2019-09-04T14:07:07Z [2019-09-04 14:07:07 +0000] [1] [INFO] Shutting down: Master
2019-09-04T14:07:06Z [2019-09-04 14:07:06 +0000] [16] [INFO] Worker exiting (pid: 16)
2019-09-04T14:07:06Z [2019-09-04 14:07:06 +0000] [14] [INFO] Worker exiting (pid: 14)
2019-09-04T14:07:05Z [2019-09-04 14:07:05 +0000] [13] [INFO] Worker exiting (pid: 13)
2019-09-04T14:07:05Z [2019-09-04 14:07:05 +0000] [11] [INFO] Worker exiting (pid: 11)
2019-09-04T14:07:05Z [2019-09-04 14:07:05 +0000] [10] [INFO] Worker exiting (pid: 10)
2019-09-04T14:07:05Z [2019-09-04 14:07:05 +0000] [9] [INFO] Worker exiting (pid: 9)
2019-09-04T14:07:05Z [2019-09-04 14:07:05 +0000] [8] [INFO] Worker exiting (pid: 8)
2019-09-04T14:07:05Z [2019-09-04 14:07:05 +0000] [1] [INFO] Handling signal: term
2019-09-04T14:03:04Z [2019-09-04 14:03:04 +0000] [16] [INFO] Booting worker with pid: 16
2019-09-04T14:03:03Z [2019-09-04 14:03:03 +0000] [14] [INFO] Booting worker with pid: 14
2019-09-04T14:03:03Z [2019-09-04 14:03:03 +0000] [13] [INFO] Booting worker with pid: 13
2019-09-04T14:03:03Z [2019-09-04 14:03:03 +0000] [11] [INFO] Booting worker with pid: 11
2019-09-04T14:03:03Z [2019-09-04 14:03:03 +0000] [10] [INFO] Booting worker with pid: 10
2019-09-04T14:03:03Z [2019-09-04 14:03:03 +0000] [9] [INFO] Booting worker with pid: 9
2019-09-04T14:03:03Z [2019-09-04 14:03:03 +0000] [8] [INFO] Booting worker with pid: 8
2019-09-04T14:03:03Z [2019-09-04 14:03:03 +0000] [1] [INFO] Using worker: sync
2019-09-04T14:03:03Z [2019-09-04 14:03:03 +0000] [1] [INFO] Listening at: http://0.0.0.0:8080 (1)
2019-09-04T14:03:03Z [2019-09-04 14:03:03 +0000] [1] [INFO] Starting gunicorn 19.9.0

The instance exists in the console and appears to be running, but it just returns a 404. The code runs fine locally.

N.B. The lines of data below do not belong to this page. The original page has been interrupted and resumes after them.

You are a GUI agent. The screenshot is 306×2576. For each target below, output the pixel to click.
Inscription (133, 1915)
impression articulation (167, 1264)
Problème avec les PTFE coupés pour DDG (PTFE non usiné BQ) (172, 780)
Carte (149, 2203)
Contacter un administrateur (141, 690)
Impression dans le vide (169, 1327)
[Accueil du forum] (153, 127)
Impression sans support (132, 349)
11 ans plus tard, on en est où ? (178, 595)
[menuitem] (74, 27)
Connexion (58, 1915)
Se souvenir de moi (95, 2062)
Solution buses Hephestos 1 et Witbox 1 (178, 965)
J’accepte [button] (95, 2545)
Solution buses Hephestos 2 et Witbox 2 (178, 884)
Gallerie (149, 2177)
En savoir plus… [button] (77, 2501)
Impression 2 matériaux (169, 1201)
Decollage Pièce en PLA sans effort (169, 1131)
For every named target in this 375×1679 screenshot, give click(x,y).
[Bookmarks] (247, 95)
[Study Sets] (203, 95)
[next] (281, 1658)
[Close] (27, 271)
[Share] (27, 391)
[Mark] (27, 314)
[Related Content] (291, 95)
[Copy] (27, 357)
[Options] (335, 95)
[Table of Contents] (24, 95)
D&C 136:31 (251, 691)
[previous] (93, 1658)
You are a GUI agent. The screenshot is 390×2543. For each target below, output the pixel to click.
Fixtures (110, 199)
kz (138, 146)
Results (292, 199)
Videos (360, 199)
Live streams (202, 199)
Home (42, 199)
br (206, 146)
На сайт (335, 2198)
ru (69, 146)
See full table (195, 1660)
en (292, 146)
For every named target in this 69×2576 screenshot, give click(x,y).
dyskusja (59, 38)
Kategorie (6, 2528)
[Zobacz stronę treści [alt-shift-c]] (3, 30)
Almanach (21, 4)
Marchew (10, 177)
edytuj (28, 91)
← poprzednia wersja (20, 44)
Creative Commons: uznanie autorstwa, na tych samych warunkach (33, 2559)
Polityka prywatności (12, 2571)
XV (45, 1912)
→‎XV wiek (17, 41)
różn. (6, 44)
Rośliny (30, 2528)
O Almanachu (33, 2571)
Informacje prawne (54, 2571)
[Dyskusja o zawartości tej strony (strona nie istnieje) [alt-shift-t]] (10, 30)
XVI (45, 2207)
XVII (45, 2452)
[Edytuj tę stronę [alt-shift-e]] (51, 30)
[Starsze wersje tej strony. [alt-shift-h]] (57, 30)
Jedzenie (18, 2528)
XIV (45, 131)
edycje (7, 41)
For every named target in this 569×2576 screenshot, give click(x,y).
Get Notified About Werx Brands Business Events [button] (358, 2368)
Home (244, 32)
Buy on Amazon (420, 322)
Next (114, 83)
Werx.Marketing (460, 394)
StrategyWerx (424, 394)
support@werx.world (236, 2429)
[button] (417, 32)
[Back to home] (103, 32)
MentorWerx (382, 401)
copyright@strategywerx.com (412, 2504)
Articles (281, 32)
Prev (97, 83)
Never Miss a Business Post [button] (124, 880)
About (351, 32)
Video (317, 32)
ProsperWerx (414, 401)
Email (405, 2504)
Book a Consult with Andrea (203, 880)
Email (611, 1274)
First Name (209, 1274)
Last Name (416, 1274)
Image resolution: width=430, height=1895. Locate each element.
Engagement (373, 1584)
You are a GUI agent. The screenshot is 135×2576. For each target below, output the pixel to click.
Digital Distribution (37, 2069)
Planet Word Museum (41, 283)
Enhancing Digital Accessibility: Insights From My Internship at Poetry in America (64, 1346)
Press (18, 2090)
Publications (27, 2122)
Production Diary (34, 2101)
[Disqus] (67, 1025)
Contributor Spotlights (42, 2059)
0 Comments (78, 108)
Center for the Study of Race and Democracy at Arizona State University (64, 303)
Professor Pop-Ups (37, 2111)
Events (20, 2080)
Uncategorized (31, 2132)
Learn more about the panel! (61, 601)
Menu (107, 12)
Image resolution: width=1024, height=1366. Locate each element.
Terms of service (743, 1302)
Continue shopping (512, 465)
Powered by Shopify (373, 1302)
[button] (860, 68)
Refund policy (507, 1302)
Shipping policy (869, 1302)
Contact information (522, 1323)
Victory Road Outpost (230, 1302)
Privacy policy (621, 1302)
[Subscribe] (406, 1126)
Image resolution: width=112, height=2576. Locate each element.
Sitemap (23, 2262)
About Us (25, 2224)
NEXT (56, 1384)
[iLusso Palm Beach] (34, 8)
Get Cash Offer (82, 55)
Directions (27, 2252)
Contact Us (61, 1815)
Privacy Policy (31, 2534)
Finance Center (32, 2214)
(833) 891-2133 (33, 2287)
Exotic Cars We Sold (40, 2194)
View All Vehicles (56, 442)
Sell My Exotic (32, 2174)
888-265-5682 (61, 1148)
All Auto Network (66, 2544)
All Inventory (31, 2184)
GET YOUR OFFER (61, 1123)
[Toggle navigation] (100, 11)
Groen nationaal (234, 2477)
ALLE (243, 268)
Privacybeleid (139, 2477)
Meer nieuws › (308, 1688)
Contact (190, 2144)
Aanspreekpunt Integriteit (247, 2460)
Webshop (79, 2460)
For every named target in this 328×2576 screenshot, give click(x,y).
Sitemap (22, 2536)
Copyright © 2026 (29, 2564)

Any ideas for how to diagnose what is going on?

I wonder if Google reduced a default deadline since the current deadline appears to be 4 minutes and my build has always taken longer than 4 minutes.


Solution

  • I figured this out and it is kind of a crazy Google Cloud bug. TL; DR -- Don't use Google Cloud Organization Policy Constraints.

    Here is what happened according to my best understanding:

    • For my Google Cloud project, I picked the us-central region.
    • About 6 months ago I set a Google Cloud policy constraint for my organization so that I would use only US-based resources. This set a policy that allowed US resources that existed at that time.
    • My recent deploys of my flex app were being deployed to the us-central1-f zone. I believe Google picked the zone and I don't have control over that.
    • The us-central1-f was not allowed by my location policy because that zone did not exist at the time I set my location policy.
    • This caused my deploy to crash with the unhelpful error message in my question.

    The way I figured this out was that I deployed Google's hello world flask app, and when deploying that app, I received a more helpful error message that allowed me to understand the problem.